- **DATA TO USE**:
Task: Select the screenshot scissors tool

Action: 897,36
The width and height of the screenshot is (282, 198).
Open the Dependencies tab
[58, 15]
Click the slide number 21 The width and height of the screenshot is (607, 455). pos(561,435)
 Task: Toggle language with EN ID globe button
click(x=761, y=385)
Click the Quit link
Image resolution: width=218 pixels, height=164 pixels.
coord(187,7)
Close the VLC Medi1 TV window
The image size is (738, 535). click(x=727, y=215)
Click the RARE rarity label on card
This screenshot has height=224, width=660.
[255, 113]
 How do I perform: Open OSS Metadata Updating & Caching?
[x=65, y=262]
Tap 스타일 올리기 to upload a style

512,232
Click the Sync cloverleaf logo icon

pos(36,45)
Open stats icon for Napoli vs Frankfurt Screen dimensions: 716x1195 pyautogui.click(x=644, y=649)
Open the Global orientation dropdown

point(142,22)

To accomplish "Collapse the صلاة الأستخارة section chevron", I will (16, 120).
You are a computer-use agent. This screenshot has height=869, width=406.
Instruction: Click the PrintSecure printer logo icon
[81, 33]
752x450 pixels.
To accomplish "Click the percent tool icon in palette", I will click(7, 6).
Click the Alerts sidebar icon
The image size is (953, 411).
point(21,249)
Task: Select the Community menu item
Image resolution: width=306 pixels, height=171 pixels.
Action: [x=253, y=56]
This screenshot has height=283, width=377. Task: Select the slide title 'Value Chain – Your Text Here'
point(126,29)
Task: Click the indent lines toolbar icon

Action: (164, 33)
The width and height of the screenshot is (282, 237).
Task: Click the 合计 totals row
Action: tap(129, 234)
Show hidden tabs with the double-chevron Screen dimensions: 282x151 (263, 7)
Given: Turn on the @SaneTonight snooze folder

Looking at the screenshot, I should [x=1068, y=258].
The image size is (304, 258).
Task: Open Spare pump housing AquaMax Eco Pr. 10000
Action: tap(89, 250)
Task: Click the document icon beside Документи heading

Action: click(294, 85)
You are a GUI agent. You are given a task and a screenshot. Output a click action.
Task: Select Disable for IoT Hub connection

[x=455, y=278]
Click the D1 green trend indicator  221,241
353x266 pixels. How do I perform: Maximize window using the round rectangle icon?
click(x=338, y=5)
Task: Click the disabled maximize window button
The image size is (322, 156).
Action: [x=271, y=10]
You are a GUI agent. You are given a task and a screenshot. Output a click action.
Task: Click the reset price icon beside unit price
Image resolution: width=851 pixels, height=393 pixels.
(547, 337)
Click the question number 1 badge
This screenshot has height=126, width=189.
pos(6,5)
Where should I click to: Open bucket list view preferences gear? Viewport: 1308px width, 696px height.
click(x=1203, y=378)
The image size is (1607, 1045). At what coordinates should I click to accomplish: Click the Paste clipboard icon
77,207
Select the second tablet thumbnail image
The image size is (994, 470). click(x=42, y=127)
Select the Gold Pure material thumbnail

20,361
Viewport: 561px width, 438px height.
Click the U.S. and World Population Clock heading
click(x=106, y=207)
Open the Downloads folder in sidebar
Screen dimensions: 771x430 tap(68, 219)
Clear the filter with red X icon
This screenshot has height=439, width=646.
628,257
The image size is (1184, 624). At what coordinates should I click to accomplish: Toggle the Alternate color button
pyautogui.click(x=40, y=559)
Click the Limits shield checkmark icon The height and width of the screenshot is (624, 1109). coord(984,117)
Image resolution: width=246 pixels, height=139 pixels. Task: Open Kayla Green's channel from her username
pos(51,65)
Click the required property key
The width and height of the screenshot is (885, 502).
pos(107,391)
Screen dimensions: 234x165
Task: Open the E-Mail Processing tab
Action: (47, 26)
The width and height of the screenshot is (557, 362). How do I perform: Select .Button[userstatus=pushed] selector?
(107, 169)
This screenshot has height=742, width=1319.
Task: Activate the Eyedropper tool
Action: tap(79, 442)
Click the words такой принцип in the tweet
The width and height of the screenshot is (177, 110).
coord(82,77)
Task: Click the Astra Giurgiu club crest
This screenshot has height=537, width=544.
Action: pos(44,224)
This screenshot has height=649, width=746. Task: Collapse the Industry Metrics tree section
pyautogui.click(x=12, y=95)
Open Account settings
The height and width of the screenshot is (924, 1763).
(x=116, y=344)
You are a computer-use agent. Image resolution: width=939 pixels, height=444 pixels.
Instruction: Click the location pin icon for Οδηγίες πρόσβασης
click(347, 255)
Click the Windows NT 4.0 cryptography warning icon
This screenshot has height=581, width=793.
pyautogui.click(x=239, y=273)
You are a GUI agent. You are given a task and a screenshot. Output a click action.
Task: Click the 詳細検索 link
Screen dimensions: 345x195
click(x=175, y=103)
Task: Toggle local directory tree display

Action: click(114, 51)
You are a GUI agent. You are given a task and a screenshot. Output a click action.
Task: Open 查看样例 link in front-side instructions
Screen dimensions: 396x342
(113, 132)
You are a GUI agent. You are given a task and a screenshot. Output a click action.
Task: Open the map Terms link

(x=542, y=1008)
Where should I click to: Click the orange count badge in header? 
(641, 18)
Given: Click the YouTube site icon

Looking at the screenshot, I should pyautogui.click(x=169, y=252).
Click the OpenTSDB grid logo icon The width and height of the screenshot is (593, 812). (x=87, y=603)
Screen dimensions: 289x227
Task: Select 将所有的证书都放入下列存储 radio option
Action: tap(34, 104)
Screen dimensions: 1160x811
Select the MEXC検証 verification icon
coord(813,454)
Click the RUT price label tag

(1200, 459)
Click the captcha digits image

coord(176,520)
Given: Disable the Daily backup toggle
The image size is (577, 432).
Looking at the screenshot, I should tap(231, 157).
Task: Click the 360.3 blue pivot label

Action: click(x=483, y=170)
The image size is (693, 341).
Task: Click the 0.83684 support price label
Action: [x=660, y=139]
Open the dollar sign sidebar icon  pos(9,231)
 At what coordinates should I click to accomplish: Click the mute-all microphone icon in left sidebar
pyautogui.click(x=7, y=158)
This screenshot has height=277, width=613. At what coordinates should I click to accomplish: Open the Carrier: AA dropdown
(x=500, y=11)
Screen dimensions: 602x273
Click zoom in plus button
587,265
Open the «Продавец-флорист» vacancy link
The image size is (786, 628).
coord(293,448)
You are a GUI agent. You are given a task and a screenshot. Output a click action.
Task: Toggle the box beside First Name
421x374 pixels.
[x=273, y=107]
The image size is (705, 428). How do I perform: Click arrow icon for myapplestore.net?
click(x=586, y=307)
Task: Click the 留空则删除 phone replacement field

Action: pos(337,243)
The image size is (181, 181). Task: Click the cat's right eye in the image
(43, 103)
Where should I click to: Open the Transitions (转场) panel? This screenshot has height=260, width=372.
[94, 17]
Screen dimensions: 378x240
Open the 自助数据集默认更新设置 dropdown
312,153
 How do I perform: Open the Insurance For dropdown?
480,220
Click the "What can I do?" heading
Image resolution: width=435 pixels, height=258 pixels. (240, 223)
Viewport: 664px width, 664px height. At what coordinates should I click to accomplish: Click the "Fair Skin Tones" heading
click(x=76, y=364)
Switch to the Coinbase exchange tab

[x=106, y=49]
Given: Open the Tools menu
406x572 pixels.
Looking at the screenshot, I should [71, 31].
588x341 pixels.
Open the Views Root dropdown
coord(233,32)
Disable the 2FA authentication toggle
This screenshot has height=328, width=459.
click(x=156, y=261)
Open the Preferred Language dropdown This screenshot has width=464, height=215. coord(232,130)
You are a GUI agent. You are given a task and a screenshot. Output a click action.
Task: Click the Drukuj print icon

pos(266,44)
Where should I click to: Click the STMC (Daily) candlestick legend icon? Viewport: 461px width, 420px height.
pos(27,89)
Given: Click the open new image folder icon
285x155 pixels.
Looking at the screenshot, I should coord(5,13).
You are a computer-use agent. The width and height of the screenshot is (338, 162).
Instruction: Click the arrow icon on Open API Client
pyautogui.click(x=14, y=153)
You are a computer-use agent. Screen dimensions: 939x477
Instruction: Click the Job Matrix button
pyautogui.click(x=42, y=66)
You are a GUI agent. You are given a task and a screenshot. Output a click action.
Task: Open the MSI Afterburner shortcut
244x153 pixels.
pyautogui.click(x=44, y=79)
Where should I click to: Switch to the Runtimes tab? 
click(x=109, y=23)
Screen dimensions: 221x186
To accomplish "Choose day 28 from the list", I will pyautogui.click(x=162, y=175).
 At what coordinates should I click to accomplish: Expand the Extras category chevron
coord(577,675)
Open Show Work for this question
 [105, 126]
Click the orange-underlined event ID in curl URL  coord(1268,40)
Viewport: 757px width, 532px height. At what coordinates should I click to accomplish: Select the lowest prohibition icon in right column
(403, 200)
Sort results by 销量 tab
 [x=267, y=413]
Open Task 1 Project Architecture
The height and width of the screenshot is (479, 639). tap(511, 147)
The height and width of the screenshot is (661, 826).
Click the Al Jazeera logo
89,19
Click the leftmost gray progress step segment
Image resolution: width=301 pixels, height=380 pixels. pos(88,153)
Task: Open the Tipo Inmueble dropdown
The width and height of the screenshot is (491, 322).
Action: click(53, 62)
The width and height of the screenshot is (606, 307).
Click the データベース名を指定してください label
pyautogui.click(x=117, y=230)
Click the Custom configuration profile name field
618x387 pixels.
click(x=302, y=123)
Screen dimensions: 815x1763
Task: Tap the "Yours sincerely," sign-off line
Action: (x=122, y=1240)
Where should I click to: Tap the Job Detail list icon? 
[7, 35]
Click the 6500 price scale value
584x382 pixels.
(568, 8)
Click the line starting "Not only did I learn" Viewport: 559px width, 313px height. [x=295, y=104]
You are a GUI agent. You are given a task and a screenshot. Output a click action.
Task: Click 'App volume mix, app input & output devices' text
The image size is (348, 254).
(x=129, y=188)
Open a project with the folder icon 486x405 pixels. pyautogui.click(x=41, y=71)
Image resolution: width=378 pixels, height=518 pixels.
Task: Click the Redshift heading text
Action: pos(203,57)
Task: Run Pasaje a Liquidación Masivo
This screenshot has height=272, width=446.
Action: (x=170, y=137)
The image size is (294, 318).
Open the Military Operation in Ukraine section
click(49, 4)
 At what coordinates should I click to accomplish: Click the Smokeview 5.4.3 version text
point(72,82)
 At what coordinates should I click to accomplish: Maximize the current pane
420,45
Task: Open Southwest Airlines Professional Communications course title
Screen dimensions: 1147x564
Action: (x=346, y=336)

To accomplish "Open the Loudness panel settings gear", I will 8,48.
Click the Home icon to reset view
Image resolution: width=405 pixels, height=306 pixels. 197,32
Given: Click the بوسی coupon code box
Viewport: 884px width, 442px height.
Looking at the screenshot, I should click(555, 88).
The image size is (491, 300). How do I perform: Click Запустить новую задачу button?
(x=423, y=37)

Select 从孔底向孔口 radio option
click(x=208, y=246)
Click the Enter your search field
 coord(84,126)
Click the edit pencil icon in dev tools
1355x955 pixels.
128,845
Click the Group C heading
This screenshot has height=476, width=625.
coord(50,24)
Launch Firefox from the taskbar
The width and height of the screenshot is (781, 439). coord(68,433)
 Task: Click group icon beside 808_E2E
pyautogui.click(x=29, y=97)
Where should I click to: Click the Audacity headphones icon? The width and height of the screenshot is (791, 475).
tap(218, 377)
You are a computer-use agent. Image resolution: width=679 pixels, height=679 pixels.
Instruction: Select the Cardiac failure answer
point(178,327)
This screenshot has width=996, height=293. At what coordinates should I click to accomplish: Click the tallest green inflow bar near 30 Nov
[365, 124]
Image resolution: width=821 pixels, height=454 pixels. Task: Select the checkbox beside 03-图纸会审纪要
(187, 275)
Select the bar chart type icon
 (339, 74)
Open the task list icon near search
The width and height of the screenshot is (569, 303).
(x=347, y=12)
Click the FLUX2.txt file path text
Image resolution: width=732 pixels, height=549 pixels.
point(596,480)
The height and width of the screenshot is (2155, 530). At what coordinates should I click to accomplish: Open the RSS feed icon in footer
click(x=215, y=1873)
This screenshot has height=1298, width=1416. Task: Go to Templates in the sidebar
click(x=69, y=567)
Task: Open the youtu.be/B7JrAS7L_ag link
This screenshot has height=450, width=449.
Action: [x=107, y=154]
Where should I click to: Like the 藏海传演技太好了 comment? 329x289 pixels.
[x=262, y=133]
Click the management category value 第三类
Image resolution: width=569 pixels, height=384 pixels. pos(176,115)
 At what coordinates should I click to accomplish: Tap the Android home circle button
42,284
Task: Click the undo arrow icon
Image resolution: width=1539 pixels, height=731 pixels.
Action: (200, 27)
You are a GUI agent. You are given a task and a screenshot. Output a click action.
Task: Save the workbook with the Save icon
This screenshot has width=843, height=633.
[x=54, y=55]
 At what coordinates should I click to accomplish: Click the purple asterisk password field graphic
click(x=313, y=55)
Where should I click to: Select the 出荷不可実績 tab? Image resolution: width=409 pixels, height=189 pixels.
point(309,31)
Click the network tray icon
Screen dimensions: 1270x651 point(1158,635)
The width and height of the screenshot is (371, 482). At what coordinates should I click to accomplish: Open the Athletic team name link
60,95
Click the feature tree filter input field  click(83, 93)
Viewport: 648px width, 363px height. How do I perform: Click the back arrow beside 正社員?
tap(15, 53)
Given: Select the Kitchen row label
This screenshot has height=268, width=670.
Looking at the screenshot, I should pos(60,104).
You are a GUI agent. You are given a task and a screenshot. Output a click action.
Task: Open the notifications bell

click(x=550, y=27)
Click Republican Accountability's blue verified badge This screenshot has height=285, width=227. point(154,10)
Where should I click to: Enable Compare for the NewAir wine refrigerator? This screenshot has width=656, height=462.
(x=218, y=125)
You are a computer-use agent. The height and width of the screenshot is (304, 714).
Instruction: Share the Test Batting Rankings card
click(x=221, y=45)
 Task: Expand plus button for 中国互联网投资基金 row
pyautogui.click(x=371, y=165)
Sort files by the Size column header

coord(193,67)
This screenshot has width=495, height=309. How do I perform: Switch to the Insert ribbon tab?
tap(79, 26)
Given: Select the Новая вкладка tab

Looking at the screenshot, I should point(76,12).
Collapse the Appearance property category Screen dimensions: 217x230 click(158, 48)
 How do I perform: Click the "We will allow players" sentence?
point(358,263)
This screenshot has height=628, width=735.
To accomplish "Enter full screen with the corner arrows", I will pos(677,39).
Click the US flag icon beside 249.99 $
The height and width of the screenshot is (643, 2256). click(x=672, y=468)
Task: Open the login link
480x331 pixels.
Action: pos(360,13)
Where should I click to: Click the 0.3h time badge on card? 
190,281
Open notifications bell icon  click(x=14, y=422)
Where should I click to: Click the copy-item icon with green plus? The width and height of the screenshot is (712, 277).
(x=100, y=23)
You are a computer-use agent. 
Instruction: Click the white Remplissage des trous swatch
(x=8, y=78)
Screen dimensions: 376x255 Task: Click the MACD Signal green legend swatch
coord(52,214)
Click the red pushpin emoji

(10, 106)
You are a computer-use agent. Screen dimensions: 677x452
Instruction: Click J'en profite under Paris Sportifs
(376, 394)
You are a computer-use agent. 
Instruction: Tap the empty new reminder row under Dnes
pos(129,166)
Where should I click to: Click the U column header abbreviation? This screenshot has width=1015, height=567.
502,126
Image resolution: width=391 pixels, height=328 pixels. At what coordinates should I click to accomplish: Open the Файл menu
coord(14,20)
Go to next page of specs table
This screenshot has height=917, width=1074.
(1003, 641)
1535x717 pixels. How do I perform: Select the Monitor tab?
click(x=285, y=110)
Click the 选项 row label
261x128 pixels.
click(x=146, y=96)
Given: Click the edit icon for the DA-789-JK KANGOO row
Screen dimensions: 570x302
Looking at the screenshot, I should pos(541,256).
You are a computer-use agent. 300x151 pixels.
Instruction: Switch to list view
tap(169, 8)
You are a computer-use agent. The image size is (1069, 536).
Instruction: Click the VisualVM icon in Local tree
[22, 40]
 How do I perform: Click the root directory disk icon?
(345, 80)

- **ABOUT THIS EXERCISE**:
Return, word for word, every line from the top of the entries down to the line that holds "Show hidden tabs", both included.

- **TASK ANSWER**:
Task: Select the screenshot scissors tool

Action: 897,36
The width and height of the screenshot is (282, 198).
Open the Dependencies tab
[58, 15]
Click the slide number 21 The width and height of the screenshot is (607, 455). pos(561,435)
 Task: Toggle language with EN ID globe button
click(x=761, y=385)
Click the Quit link
Image resolution: width=218 pixels, height=164 pixels.
coord(187,7)
Close the VLC Medi1 TV window
The image size is (738, 535). click(x=727, y=215)
Click the RARE rarity label on card
This screenshot has height=224, width=660.
[255, 113]
 How do I perform: Open OSS Metadata Updating & Caching?
[x=65, y=262]
Tap 스타일 올리기 to upload a style

512,232
Click the Sync cloverleaf logo icon

pos(36,45)
Open stats icon for Napoli vs Frankfurt Screen dimensions: 716x1195 pyautogui.click(x=644, y=649)
Open the Global orientation dropdown

point(142,22)

To accomplish "Collapse the صلاة الأستخارة section chevron", I will (16, 120).
You are a computer-use agent. This screenshot has height=869, width=406.
Instruction: Click the PrintSecure printer logo icon
[81, 33]
752x450 pixels.
To accomplish "Click the percent tool icon in palette", I will click(7, 6).
Click the Alerts sidebar icon
The image size is (953, 411).
point(21,249)
Task: Select the Community menu item
Image resolution: width=306 pixels, height=171 pixels.
Action: [x=253, y=56]
This screenshot has height=283, width=377. Task: Select the slide title 'Value Chain – Your Text Here'
point(126,29)
Task: Click the indent lines toolbar icon

Action: (164, 33)
The width and height of the screenshot is (282, 237).
Task: Click the 合计 totals row
Action: tap(129, 234)
Show hidden tabs with the double-chevron Screen dimensions: 282x151 (263, 7)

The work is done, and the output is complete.